Cytogenetic methods

Cytogenetics is a section of genetics that studies the visible carriers of genetic information: mitotic, meiotic and polytene chromosomes, interphase nuclei, to a lesser degree - the mitochondria and chloroplasts. Therefore, cytogenetic methods are, first of all, the methods of chromosomes studying – their number counting, structure and behavior during cell division description, and the relationship between the change in chromosome structure to the features variability.

Human chromosomes can be studied in peripheral blood lymphocytes, bone marrow cells, tumors and others. Abnormal chromosome set or structure indicates the presence of certain diseases, such as trisomy for the twenty-first chromosome is evidence of Down syndrome.

Cytogenetic methods are based on the cytologic analysis of genetic structures, comparing genetic phenomena with the structure and behavior of chromosomes and their parts (analysis of chromosomal and genomic mutations, building of chromosome cytological maps, cytochemical study of gene activity, and so on).
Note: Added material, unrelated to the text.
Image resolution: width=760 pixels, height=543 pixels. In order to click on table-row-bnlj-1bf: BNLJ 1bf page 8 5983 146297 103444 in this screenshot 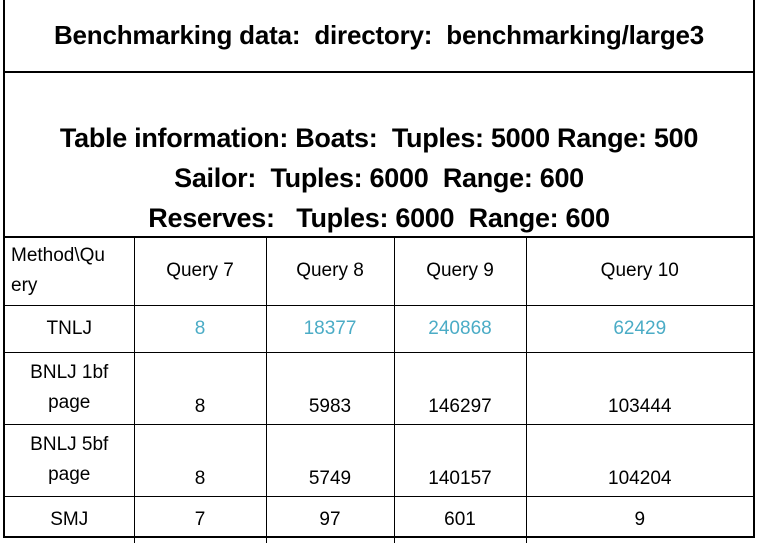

For chromosomes and other carriers of genetic information structure study light and electron microscopy are used.

Molecular cytogenetic method

The method of molecular fluorescence in situ hybridization (FISH) is based on the ability of chromosomal DNA to form stable hybrid molecules with known by nucleotide composition nucleic acids fragments (probes) directly on the preparations of fixed cells, chromosomes and interphase nuclei. Result of hybridization is detected due to fluorescent labels.

This method allows proceeding from the study of chromosomes morphology to the DNA sequences analysis.

The main scope of fluorescence in situ hybridization (FISH): clinical cytogenetics, prenatal and pre-implantation diagnostics, oncology, oncogenetics, hematology.